Date Available

10-28-2011

Year of Publication

2011

Degree Name

Doctor of Philosophy (PhD)

Document Type

Dissertation

College

Arts and Sciences

Department

Sociology

First Advisor

Dr. Loraine Garkovich

Abstract

Employing a wide range of theoretical and methodological tools, practitioners within an array of disciplines have attempted to gain new understanding about the structural changes in the agricultural system in the United States and around the world. From Agricultural Economists to Sociologists, quantitative and qualitative research has attempted to shed light on structural change in agriculture and its implications for the real lives of farmers, their families, and consumers of their goods. The current research adopts a comparative-historical approach to examining the particular affects of structural change in six counties in central Nebraska. The general theoretical frame on which this project is based is Human Ecology, as developed by Robert E. Park. It examines the importance of four environmental orders, the natural-biological, the economic, the political, and the moral-cultural. In order to ameliorate some perceived problems with Park’s stance, including a level of rigidity, his model is modified through the use of the Marxian concept of “overdetermination,” which recognizes the complex relations among a range of social processes. Overdetermination is defined in terms of the recognition of the mutually constitutive nature of all social processes, with the character of each process determined by its relationships with all other social processes.

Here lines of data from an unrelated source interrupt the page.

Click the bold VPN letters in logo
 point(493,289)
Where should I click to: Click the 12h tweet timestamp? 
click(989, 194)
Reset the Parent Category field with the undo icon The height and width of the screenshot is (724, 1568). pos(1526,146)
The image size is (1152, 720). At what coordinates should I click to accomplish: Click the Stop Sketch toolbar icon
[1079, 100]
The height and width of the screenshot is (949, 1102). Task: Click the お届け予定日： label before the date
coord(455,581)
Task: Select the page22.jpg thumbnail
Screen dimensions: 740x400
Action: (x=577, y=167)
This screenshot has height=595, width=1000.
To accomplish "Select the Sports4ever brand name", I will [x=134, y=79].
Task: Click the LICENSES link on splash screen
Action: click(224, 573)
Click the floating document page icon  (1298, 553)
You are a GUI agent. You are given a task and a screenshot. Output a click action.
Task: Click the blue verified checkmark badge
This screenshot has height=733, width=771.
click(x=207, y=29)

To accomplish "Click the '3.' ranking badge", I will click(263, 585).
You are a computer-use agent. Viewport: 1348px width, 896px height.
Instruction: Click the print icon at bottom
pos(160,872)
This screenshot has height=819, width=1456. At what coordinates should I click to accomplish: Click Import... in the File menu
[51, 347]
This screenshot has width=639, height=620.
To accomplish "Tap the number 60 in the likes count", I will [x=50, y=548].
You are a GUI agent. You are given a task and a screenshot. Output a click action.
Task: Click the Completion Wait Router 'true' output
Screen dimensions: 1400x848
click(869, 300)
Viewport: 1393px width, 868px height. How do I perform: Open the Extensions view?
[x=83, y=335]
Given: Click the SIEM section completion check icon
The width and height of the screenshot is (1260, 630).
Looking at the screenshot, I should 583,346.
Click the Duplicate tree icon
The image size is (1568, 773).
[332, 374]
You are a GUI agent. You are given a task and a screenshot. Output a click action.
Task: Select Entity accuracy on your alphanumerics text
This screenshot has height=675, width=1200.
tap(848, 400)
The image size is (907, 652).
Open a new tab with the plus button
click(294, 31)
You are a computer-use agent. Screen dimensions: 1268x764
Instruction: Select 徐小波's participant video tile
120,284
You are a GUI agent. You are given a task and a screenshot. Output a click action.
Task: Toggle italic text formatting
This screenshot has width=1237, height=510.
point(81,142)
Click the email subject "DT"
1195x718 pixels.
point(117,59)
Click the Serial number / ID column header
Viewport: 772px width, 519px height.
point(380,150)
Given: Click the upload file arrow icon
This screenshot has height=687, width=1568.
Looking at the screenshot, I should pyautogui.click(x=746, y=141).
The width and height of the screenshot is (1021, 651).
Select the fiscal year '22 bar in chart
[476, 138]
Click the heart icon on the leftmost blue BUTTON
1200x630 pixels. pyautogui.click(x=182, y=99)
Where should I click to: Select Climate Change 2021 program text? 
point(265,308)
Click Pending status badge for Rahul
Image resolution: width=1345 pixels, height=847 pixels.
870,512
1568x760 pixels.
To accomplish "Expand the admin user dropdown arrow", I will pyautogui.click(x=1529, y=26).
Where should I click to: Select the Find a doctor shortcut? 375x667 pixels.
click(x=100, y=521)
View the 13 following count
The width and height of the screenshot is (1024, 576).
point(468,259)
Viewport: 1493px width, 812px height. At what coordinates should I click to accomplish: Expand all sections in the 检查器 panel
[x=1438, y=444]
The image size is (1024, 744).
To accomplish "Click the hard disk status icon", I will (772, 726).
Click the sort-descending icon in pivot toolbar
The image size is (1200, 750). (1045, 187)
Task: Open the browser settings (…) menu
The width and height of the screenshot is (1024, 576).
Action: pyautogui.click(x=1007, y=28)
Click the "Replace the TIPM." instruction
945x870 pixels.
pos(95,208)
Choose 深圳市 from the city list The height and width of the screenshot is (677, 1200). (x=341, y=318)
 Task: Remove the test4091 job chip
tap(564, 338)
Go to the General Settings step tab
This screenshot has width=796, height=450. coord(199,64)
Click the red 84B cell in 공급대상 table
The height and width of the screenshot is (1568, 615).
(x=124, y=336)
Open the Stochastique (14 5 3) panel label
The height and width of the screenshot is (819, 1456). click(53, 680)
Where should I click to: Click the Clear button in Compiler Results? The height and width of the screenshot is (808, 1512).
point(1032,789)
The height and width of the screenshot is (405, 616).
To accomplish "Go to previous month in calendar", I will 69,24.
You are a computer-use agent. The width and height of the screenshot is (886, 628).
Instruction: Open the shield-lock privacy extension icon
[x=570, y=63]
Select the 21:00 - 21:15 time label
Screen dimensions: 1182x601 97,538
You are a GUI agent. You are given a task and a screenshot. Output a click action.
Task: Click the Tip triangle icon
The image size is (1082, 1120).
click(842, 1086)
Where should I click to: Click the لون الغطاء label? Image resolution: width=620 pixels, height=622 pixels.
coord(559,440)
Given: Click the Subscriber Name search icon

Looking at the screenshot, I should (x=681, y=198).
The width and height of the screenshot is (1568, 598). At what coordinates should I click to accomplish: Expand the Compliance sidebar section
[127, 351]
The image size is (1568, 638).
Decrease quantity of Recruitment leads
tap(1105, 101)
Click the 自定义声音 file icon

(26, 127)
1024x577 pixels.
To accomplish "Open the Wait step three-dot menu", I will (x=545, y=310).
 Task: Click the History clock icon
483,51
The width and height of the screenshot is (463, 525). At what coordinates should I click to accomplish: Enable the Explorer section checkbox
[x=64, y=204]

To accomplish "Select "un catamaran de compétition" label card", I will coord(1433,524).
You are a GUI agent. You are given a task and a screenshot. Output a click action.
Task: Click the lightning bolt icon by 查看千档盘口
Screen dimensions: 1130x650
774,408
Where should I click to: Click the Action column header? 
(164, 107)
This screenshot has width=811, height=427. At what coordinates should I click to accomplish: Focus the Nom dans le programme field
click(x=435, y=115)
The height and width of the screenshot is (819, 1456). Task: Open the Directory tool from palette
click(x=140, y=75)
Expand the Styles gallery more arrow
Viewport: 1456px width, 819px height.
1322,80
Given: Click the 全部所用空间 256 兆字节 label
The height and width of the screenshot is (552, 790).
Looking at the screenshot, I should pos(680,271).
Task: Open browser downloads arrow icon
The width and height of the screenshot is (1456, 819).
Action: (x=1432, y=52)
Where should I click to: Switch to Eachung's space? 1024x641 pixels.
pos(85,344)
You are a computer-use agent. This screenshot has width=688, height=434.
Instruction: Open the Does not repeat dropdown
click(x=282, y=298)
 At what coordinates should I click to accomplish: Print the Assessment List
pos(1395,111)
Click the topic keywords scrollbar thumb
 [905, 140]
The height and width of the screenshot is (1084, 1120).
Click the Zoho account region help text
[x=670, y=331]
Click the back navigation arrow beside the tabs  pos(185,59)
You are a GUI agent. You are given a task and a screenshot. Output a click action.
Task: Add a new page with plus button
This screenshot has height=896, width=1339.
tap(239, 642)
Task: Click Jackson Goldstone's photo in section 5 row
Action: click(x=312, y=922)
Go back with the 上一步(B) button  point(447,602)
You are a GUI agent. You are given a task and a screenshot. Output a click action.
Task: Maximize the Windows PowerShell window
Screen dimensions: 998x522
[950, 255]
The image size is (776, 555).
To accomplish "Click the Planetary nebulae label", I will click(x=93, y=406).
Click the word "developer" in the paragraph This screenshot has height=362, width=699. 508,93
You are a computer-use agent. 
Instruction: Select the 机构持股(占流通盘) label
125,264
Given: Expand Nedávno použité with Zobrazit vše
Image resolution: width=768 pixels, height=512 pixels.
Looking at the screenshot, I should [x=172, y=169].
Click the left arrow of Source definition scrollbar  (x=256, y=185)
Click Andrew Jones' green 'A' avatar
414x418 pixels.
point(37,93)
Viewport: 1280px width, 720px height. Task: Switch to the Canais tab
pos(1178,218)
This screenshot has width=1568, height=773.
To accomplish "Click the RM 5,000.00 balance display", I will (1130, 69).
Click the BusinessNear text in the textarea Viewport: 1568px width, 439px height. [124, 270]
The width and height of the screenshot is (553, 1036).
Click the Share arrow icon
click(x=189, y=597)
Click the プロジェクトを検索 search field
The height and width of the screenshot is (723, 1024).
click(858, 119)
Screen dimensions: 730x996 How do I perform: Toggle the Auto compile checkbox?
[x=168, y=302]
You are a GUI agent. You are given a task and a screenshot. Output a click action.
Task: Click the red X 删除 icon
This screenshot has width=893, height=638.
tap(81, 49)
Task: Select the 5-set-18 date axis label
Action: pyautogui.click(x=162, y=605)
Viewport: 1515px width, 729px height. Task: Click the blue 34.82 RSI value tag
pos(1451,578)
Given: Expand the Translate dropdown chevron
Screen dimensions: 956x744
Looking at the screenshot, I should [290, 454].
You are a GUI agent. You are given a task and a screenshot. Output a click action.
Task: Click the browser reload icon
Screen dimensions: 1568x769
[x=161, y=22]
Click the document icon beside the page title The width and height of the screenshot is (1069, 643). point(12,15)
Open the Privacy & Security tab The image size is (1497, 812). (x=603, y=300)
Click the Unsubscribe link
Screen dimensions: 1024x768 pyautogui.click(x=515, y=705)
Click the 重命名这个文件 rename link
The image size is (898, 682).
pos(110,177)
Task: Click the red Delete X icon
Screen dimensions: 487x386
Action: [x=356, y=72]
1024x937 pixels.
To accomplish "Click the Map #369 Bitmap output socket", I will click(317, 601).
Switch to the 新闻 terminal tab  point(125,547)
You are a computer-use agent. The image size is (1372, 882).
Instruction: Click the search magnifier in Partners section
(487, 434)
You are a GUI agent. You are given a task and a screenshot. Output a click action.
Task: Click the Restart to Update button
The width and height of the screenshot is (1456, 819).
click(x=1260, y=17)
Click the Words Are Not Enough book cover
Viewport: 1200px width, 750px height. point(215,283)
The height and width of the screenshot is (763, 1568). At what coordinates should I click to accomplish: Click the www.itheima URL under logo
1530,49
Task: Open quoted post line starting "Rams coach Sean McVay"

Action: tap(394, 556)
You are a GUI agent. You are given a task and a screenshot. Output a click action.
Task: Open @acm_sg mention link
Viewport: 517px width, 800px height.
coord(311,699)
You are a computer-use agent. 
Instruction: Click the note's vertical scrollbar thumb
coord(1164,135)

Results suggest a very complex reality in which farmers and their families live in the 21st century. Relations were found among factors and processes both within and between Park’s environmental orders. Farm families have developed and deployed a wide range of strategies in response to structural change within each of the environmental orders. For example, some farmers invest in technology as a means to remain more competitive. Others choose production types that are more labor-intensive and less technologically based. Some farm family members seek off-farm employment or become involved in local political processes while others are involved in civic or religious organizations as a means of coping with the changes they have experienced. Social and geographic isolation impact the strategies adopted, as do natural conditions and processes, such as dominant soil type. Ultimately, this project, while it reveals a wealth of information, also raises many questions that can only be answered by the farm families themselves.